I returned today to ‘Remains To Be Seen’, a poetic, meditative exhibition spread over the site at Snape Maltings, showing the work of Paul Benney, Laurence Edwards and Kiki Smith. It is part of the Aldeburgh Festival and runs until 26th June.

It is impressively curated by Isabel de Vasconcellos and feels very much an exhibition for the moment: a meditation on mortality, belief, and survival, and on the fragility and strangeness of the human body.
Laurence Edwards’ stateless bronze figures wander into the reed beds at Snape, carrying the accoutrements of their survival with them. They might be figures returning from, or going to war. Another figure, titled Heft carries a great bundle of sticks in the opposite direction, as if building a shelter from storm-fallen branches.


Kiki Smith’s large bronze sculpture, Seer (Alice I) drifts through the largest gallery, an image of monumental innocence and mystery. Alongside are paintings by Paul Benney which play on the paradox of legibility and mystery in religious painting, and also Minotaurus a self-portrait wearing an intriguing candelabra headpiece.
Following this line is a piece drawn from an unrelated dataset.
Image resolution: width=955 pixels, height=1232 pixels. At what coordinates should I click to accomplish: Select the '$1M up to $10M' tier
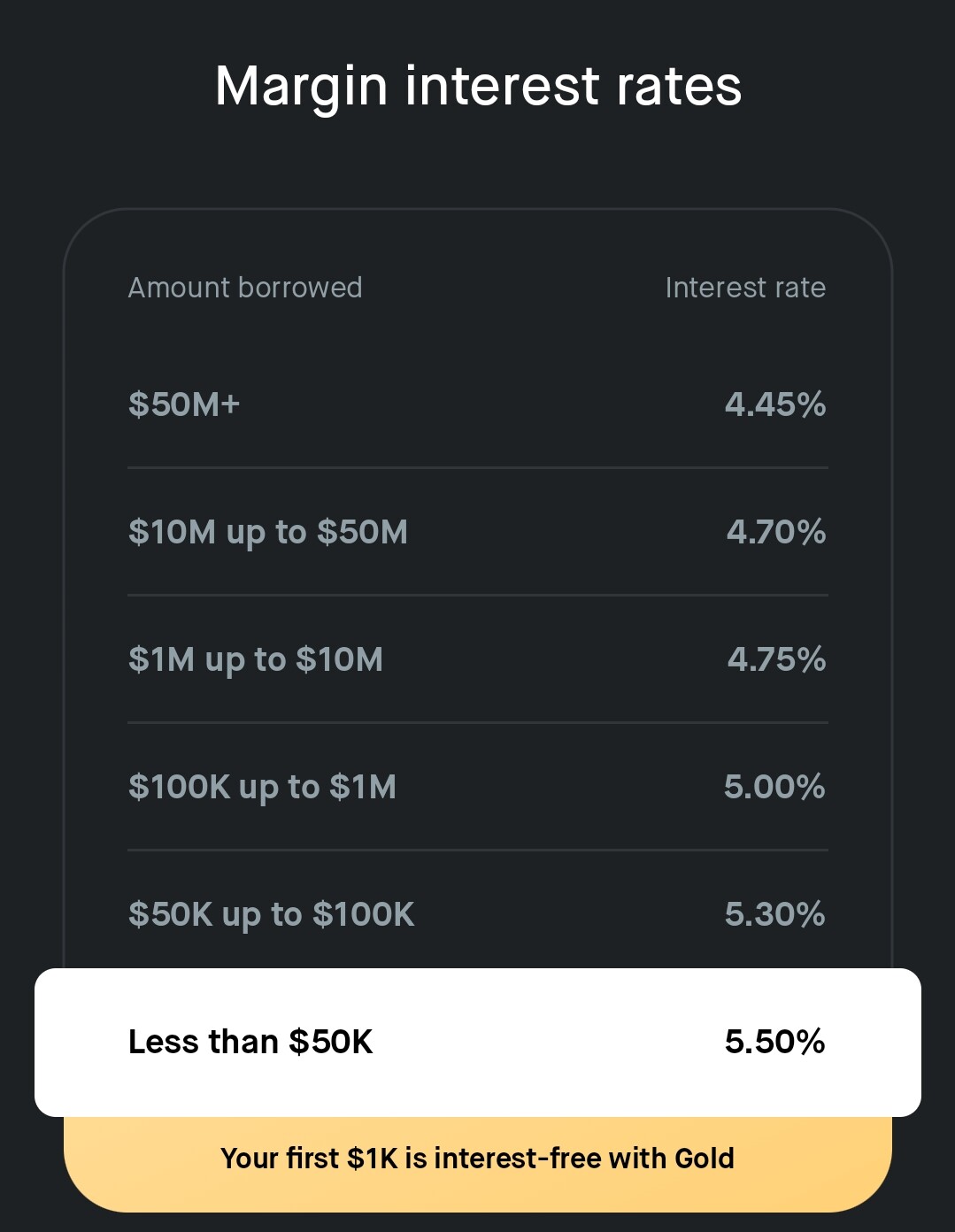coord(256,659)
Elsewhere, Edwards shows a bronze sculpture made from a clay model of a frozen barn owl, with the attached story that the sculpture was lost twenty years ago, but then miraculously dug up by a friend last Easter.
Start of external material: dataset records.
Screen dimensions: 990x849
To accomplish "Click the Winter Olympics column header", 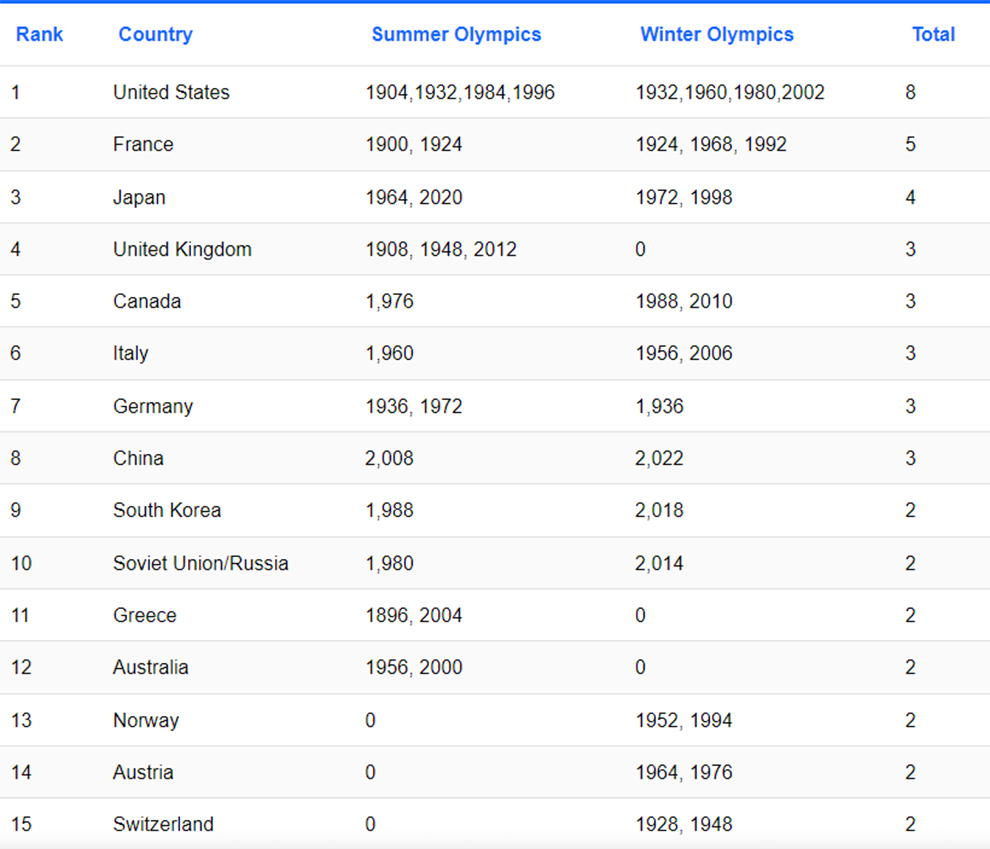I will coord(716,34).
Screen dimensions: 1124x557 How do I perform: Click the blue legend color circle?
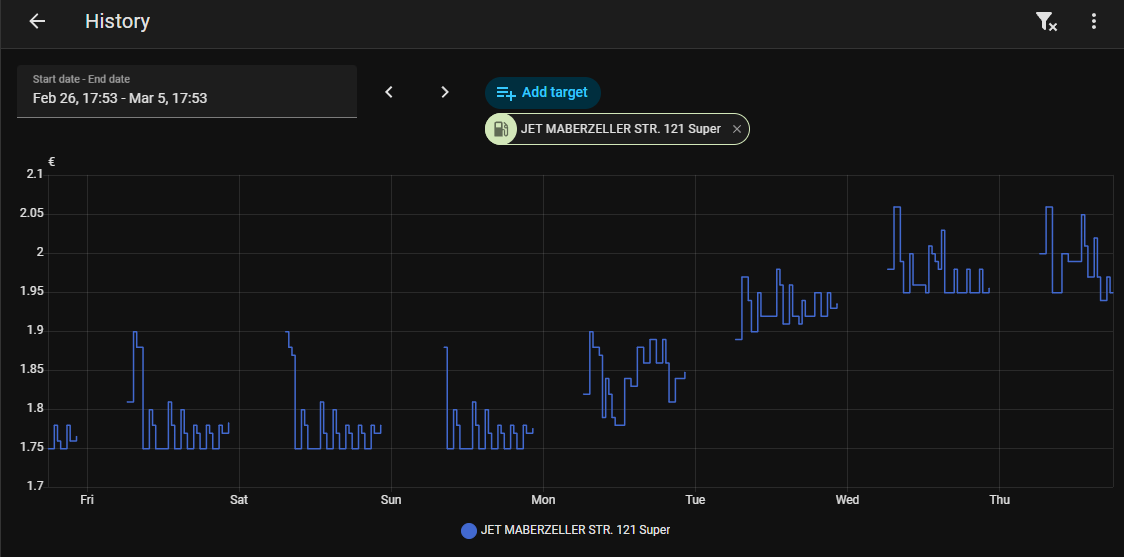coord(468,530)
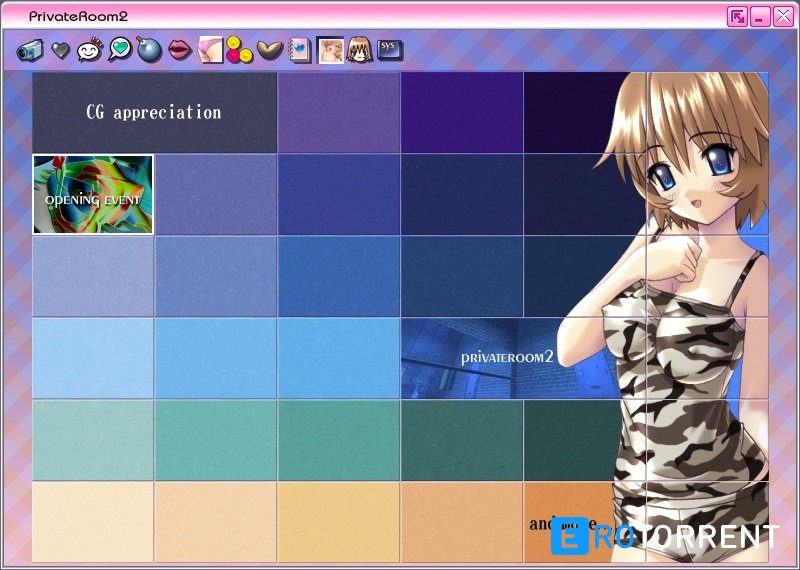Select the brown-haired girl face icon
Image resolution: width=800 pixels, height=570 pixels.
[x=360, y=49]
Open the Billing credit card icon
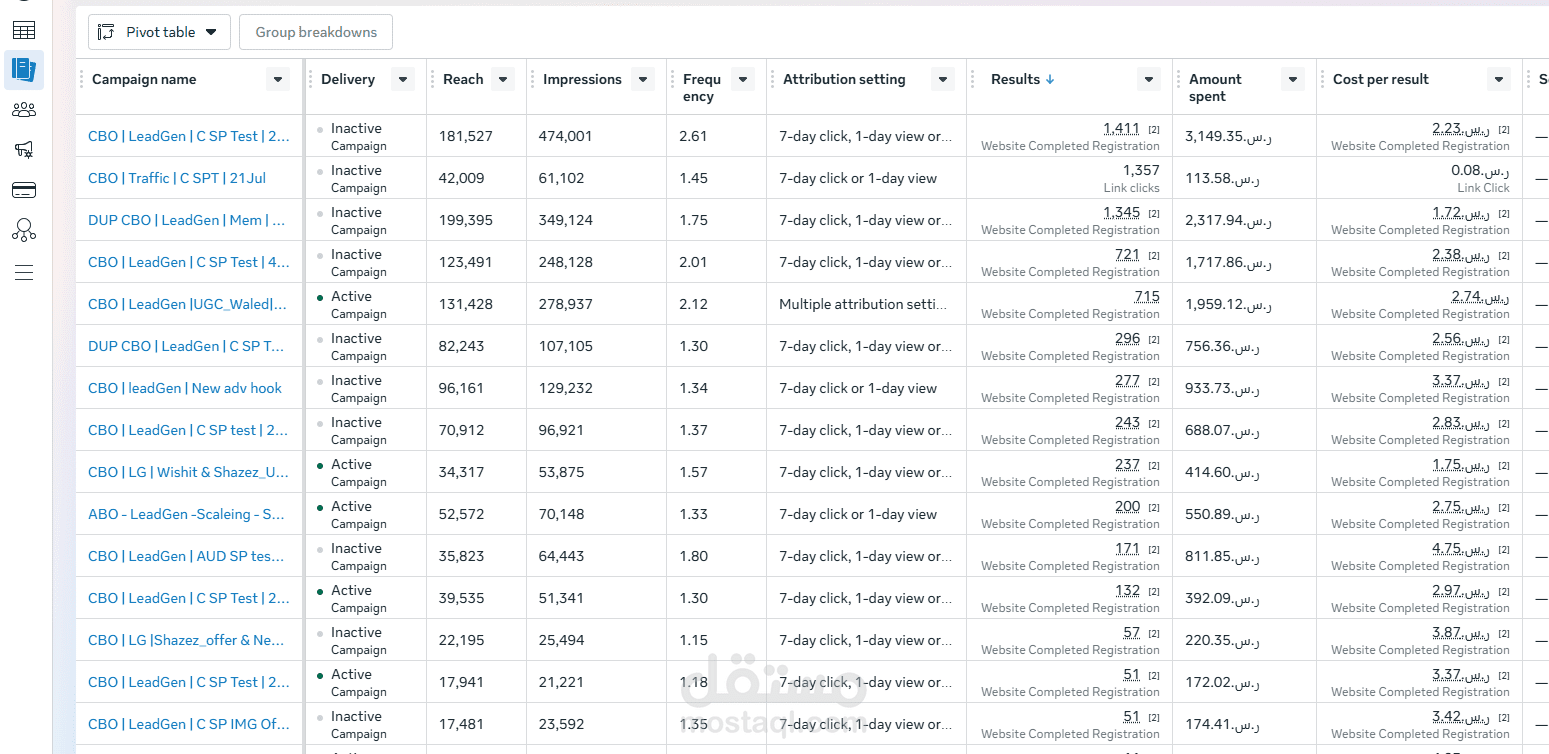The height and width of the screenshot is (754, 1549). pos(23,190)

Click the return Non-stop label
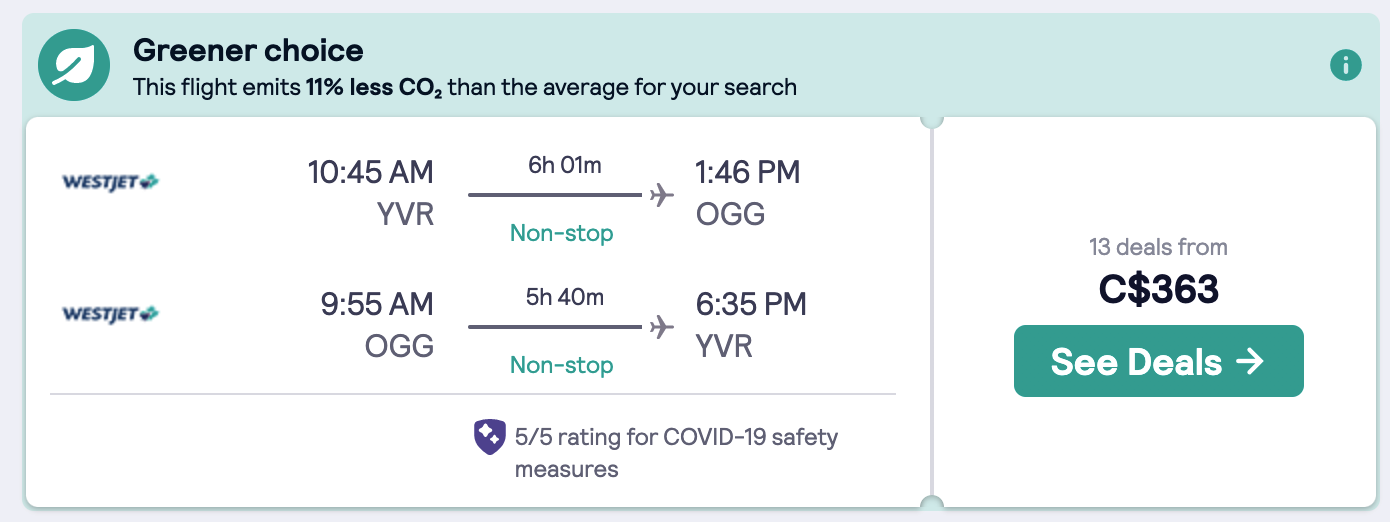pyautogui.click(x=561, y=365)
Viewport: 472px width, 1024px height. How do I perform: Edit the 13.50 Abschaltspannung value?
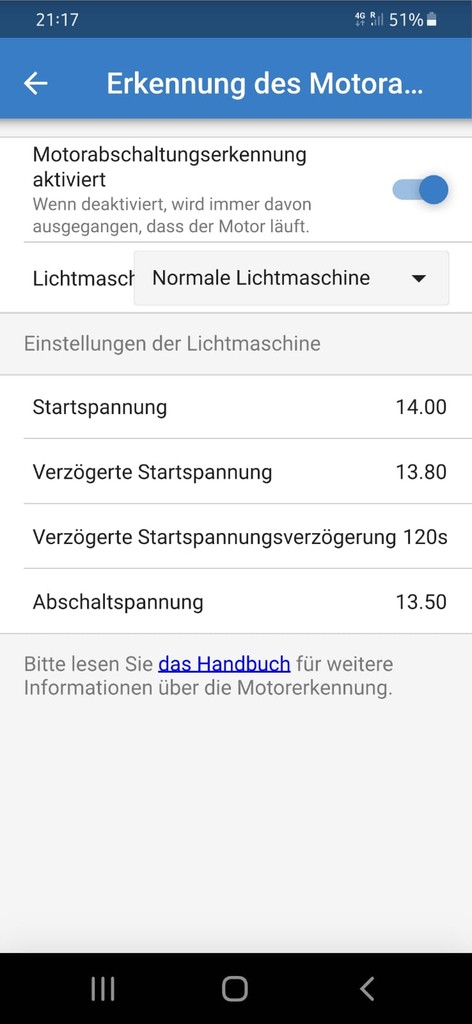(421, 601)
Kiki Smith’s Girl with Stars echoes the form of Seer (Alice I), a childlike figure suspended in a magical space. She looks over a bronze cadaver, A Thousand Tides, by Edwards, itself surrounded by animated paintings by Benney, showing candles burning down in bell jars, turning into smoke.
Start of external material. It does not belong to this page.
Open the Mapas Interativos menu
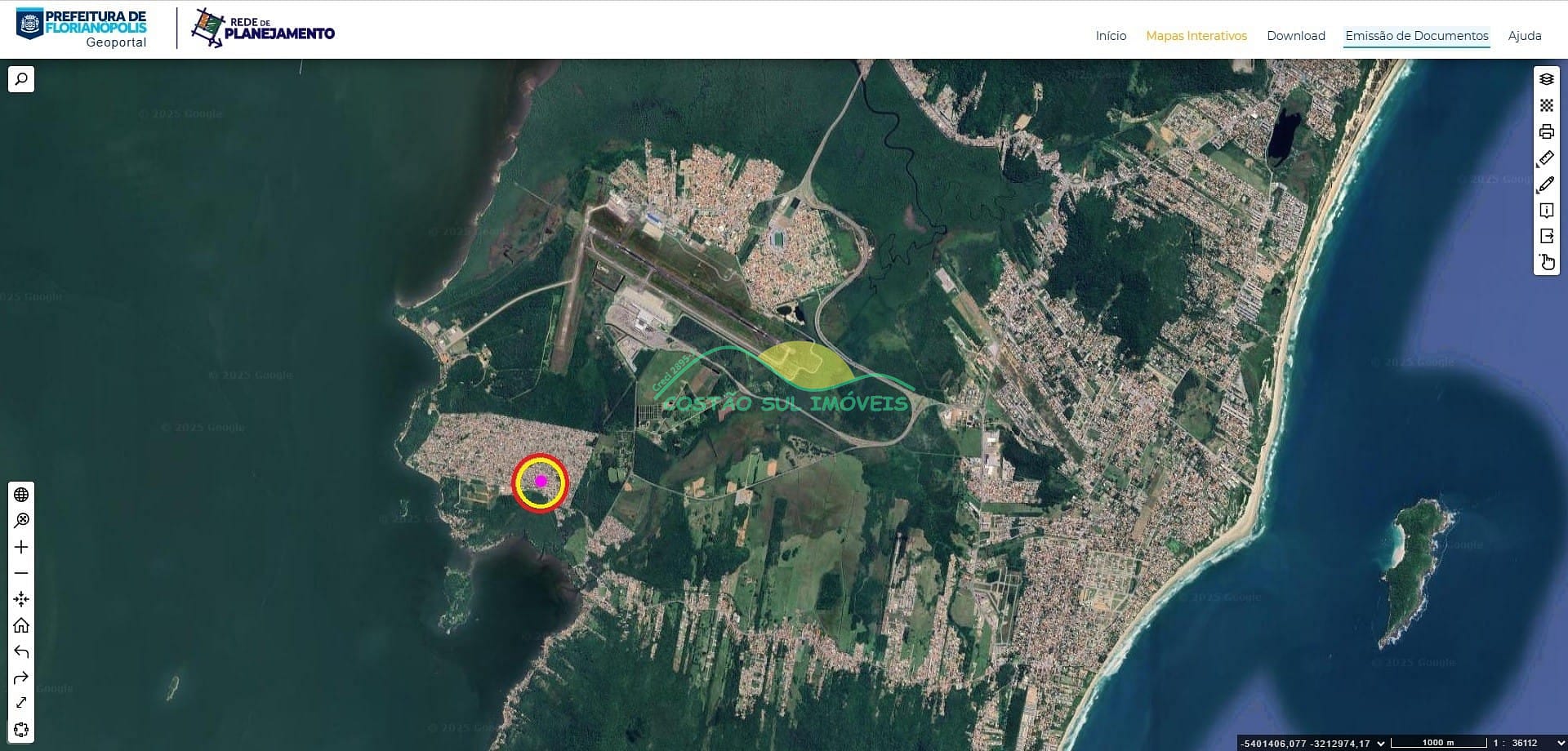 pyautogui.click(x=1196, y=36)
One of the most striking stories is that behind Benney’s painting of an Icarus figure falling through a large industrial space. It is recognisable, by the skylight and gantry, as the Turbine Hall, now Tate Modern. Benney tells the story that his father, the goldsmith Gerald Benney, had his workshop nearby, and that as a child, Paul and friends would break into the derelict power station and run wild in the Turbine Hall, building dens and camps, like the one he shows illuminated in his painting.

This is such a lovely write-up, thank you!